# CRUISIN’ To Breakfast, Troy, OH Sept 15



## partsguy (Aug 23, 2018)

This ride will take place on the Great Miami River Bike Trail in Troy, and end at Kyle in Park in Tipp City. It’s a nice, level ride that is roughly 5-7 miles each way. On our way back, we’ll all stop in for breakfast at either Sam and Ethel’s or Ulbrich Donut Shop in Tipp City. We’ll decide on the ride 

This ride coincides with the WACO biplane fly-in, and the trail goes right behind the museum! You won’t want to miss this fun ride! All vintage bikes welcome!

Time: September 15, 2018 at 7:30 am
Place: Stop 25 on the Great Miami River Bike Trail. Dye Mill Road, Troy, OH


Our starting point, be there! I already have four confirmed riders coming!





Don’t miss seeing these historic planes, either!


----------



## partsguy (Sep 14, 2018)

I have roughly 10 confirmed riders tomorrow  pics will surely follow!


----------



## tripple3 (Sep 14, 2018)

Wow! How Cool !!
Please post pics for us.


----------



## partsguy (Sep 15, 2018)

Well, it’s 7:50 and almost everyone who said they were coming on Facebook either had something going on last minute, or had a change of heart. Sadly, my peeps from the CABE were sick too. I hope they get well soon.

I have hosted this ride twice. I am thankful I just had more interest this year than in 2016. My hope is that classic bikes are ridden more around here, they’re not living room decor, they’re vehicles that need to be ridden. 

Off we go!


----------



## partsguy (Sep 15, 2018)

Down the trail, a BEAUTIFUL morning in a small town.

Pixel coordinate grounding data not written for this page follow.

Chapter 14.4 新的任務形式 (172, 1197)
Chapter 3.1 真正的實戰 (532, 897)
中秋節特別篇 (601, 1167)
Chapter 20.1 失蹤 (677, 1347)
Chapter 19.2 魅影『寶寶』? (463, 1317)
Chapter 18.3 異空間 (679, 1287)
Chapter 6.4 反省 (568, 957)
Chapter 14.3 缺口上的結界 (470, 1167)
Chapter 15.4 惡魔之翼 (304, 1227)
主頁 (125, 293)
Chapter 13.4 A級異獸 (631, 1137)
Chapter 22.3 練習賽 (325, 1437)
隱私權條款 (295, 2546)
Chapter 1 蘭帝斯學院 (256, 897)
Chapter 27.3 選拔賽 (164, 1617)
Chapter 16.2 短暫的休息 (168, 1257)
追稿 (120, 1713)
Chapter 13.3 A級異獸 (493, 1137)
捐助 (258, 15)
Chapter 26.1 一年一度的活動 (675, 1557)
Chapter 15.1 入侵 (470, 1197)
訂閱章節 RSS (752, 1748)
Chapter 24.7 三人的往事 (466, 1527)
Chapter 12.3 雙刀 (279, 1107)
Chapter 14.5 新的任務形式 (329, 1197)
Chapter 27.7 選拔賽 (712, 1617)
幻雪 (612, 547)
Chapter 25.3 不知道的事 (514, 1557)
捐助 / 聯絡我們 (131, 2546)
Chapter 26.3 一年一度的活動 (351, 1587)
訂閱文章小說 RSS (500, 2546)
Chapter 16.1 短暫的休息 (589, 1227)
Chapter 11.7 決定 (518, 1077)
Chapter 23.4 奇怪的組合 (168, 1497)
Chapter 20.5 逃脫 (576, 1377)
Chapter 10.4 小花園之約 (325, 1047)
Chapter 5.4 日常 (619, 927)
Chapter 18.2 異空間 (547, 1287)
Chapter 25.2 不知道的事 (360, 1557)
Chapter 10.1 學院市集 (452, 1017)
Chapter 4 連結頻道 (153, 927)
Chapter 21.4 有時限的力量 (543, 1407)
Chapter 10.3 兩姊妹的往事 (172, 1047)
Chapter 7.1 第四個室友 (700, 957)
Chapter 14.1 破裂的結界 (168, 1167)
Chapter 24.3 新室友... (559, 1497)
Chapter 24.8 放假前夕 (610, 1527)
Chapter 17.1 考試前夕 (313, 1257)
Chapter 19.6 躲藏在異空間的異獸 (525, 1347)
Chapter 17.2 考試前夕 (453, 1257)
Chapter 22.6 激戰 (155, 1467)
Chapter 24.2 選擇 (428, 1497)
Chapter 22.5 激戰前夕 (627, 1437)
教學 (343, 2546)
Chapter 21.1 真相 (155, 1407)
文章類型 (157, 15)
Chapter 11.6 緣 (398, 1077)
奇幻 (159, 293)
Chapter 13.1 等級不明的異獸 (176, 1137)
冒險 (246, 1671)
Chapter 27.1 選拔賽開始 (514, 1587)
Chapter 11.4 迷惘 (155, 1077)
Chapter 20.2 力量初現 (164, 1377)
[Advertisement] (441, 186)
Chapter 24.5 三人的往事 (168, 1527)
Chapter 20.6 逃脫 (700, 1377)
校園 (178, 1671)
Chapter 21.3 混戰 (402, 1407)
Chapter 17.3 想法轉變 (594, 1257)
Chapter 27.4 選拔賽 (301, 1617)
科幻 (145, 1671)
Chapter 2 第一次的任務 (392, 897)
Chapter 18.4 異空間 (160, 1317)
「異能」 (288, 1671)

Headlight on, turn the key and go!














Parking at breakfast


----------



## partsguy (Sep 15, 2018)

I have SO MANY pics and badass videos to post of the WACO fly-in. My phone actually died, but I hope to have them all posted by tonight. See you all in 2019! My wife will probably be joining next year since she will no longer be pregnant. A gorgeous 2-speed Customliner awaits her.


----------